| Task requirements |
(A) In the passage on radio image reconstruction, translate this sentence into Spanish: "While we have shown performance improvements with this work, there are still limitations with the current implementation."
(B) Write the next part of the passage on radio image reconstruction, picking up after its final sentence.

*** Text section ***

We also find that in the time to apply the measurement operator, the FFT scales with image width $\sqrt{N}$ , and the contribution from the application of the gridding and degridding kernels that grows with M. This is expected from the two contributions $\mathcal{O}(M) $ and $\mathcal{O}(\alpha^2 N \log \alpha^2 N)$ for the interpolation and FFT, respectively. However, we expect that the application time is limited by the node with the most measurements. Also the varying kernel support sizes make it difficult to expect a clear relation for application time against the number of measurements.

4.2. Current implementation limitations

While we have shown performance improvements with this work, there are still limitations with the current implementation. We note that some of these limitations can be overcome. First, we pre-compute and store all of the kernels for use during image reconstruction. While this is fine for short snapshot observations, it requires a large amount of working memory and we expect that on-the-fly calculation methods proposed later in this work may prove useful (see Section 6). Second, this implementation is bottlenecked in working memory and CPU resources by the node with the w-stack that contains the largest number of gridding kernel coefficients.

5. Application to MWA observation of Fornax A

We use PURIFY (version 3.0.1, Pratley et al. Reference Pratley2019a) to perform wide-field image reconstruction of an observation of Fornax A taken with the MWA. The observation has a pointing centre of 03 $^\circ$ 22ʹ 41.7ʹʹ −37 $^\circ$ 12ʹ 30ʹʹ, and the integration time is 112 s. Fornax A was observed using XX and YY polarisations, with the visibilities transformed into Stokes I. The bandwidth was 30.72 MHz with a central frequency of 184.955 MHz and using 768 channels, which is a standard observational mode for the MWA (Ord et al. Reference Ord2015; Prabu et al. Reference Prabu2015). The data reduction, including flagging and calibration, is as per McKinley et al. (Reference McKinley2015).

To perform the reconstruction, we use 50 nodes of the Grace computing cluster at University College London. Each node of Grace contains two 8 core Intel Xeon E5-2630v3 processors (16 cores total) and 64 Gigabytes of RAM.Footnote e

The reconstructed image is of 2 048 by 2 048 pixels, with a pixel width of 45 arcsec and a field of view of 25 by 25 degrees. The w values range between 0 and approximately 600 wavelengths for the total of 126.6 million visibilites, after conjugating the visibilities for negative w values, i.e. a range of 1 200 wavelengths originally.

Sorting the visibilities into 50 w-stacks (one per MPI node) took a total time of under 5 s using the MPI-distributed k-means algorithm described in Algorithm 1. If the average relative difference of each w-stack centre $\bar{{\textit{w}}}_i$ between k-means iterations is less than $10^{-3}$ , we consider the algorithm has converged. We do not expect the w-projection algorithm performance to improve beyond this level of accuracy in clustering as a function of the number of iterations. In this case, the algorithm converged in six iterations.

*** Records shown ***

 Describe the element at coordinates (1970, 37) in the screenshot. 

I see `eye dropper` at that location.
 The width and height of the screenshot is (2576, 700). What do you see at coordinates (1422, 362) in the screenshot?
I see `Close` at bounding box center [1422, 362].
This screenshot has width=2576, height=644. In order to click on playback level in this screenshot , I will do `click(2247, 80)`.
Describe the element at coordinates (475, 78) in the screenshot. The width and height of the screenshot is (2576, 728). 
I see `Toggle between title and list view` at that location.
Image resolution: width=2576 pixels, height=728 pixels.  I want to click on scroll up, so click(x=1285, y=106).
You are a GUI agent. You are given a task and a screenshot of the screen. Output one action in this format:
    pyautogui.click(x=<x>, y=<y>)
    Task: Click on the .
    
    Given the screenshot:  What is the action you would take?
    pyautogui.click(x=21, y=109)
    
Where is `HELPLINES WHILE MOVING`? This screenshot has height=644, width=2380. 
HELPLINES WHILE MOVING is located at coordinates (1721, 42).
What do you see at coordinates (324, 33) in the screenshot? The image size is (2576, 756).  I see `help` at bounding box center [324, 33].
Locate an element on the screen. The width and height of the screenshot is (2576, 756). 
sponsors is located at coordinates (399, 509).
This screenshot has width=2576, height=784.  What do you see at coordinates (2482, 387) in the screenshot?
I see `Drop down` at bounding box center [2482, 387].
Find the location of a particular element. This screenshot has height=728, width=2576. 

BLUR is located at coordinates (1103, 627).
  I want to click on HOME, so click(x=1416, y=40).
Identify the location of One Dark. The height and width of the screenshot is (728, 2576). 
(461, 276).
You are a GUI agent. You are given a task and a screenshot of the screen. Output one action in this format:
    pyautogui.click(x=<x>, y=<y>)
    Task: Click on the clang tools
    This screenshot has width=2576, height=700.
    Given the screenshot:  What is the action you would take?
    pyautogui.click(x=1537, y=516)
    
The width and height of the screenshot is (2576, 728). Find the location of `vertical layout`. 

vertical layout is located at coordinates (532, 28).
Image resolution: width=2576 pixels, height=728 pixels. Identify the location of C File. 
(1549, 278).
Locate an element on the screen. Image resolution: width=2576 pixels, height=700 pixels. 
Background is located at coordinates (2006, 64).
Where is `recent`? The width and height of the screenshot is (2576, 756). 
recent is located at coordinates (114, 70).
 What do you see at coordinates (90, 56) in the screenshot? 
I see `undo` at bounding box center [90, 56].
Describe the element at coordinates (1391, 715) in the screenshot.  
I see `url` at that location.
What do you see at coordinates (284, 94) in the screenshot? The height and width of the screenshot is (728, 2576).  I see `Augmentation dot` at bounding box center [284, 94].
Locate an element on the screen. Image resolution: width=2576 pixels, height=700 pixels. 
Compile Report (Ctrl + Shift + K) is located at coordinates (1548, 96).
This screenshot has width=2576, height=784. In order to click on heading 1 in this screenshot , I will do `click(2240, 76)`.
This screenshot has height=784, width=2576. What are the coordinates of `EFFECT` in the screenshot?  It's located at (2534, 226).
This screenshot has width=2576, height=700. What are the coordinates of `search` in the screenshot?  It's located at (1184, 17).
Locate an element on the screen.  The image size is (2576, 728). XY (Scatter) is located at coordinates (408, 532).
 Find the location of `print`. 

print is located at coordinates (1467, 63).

***

| Answers below |
(A) Aunque hemos demostrado mejoras de rendimiento con este trabajo, todavía existen limitaciones en la implementación actual.

(B)
It took a total of 15 min to construct a w-projection kernel for all visibilities, using quadrature accuracy of $10^{-6}$ in relative and absolute error, as described in Paper I. The w-projection kernel construction time in Paper I was 40 min for 50 w-stacks (over 25 compute nodes), with the same field of view and same image size, over the same range of w values, but for only 17.5 million visibilities. We find that the use of conjugate symmetry before the k-means clustering algorithm allows for more efficient computation of the w-projection kernels due to more efficient w-stacking because of the reduced range of w-values, allowing for 2.6 times faster kernel construction for approximately 7 times as many measurements (126.6 million visibilities), i.e. an overall saving of approximately 18 times.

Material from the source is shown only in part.